Die Harpyie (Megan Hunter)

Lucy und Jake sind seit vielen Jahren verheiratet und leben gemeinsam mit den beiden Söhnen im wohlhabenden Teil einer britischen Kleinstadt. Während Jake als Chirurg arbeitet und täglich zur Arbeit pendelt, führt Lucy den Haushalt und arbeitet bei Gelegenheit von zuhause aus. Die Tage gleichen einander, seit sie denken kann passt Lucy sich dem Bild an, dass die Umgebung von ihr hat, ordnet sich ihrer Familie unter. Eines Tages aber verändert ein Anruf alles, als der Mann einer von Jakes Arbeitskolleginnen Lucy mitteilt, dass Jake eine Affäre mit seiner Frau hat. Lucy ist erschüttert und macht Jake ein Angebot: Sie bleiben trotz des Betruges zusammen, Lucy aber darf sich fortan dreimal an Jake rächen, ohne Vorwarnungen, ohne Tabus. Infolge ihres Rachezugs entdeckt Lucy eine Seite an sich, die sie immer mehr einnimmt und die Grenzen zwischen Wirklichkeit und Wahn verschwimmen lässt.

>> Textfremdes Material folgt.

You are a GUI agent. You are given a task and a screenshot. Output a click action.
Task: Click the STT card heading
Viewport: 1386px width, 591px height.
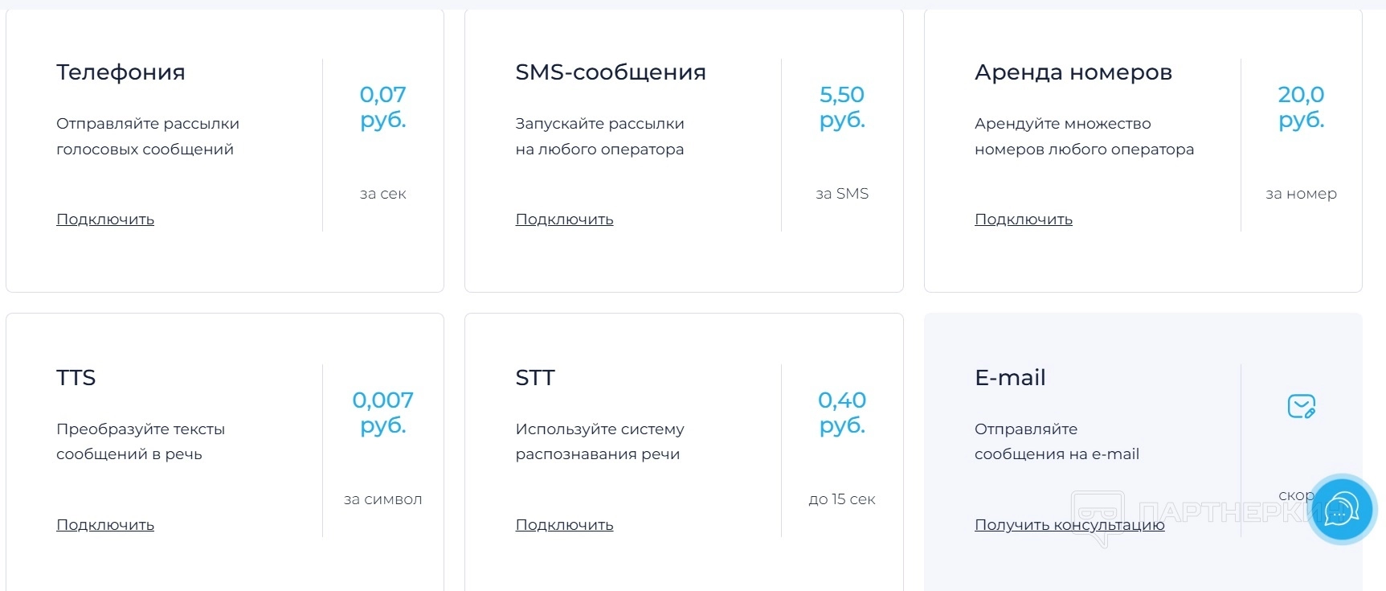[535, 378]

Ich habe Die Harpyie in einem Zug durchgelesen, weil ich mich dem düsteren Sog, den dieses Buch auf mich ausübte, nicht mehr entziehen konnte. Mit Lucy schafft Megan Hunter eine Figur, die sich selbst zugunsten von Familie und Mutterschaft größtenteils aufgibt und an Individualität verliert, im Laufe der Handlung aber immer mehr aufbegehrt und in diesem Extrem droht, sich selbst gänzlich zu verlieren. Hunter schreibt auf den Punkt und bringt die Gefühle der Protagonistin dabei sehr unmittelbar rüber. Außerdem empfand ich das Lesen wirklich als spannend, von Anfang an war ich fasziniert und gespannt darauf, wie sich Lucy weiterentwickeln, wie sehr sich das Vermischen von Realität und Traum hier steigern wird. Die metaphorisch angehauchte Figur der Harpyie fand ich interessant und stimmig, das Ende ließ mich zwar etwas ratlos zurück, war für mich in seiner etwas diffusen Offenheit aber ein runder, zum Nachdenken anregender Abschluss für den Roman. Ein fesselndes, intelligentes Buch.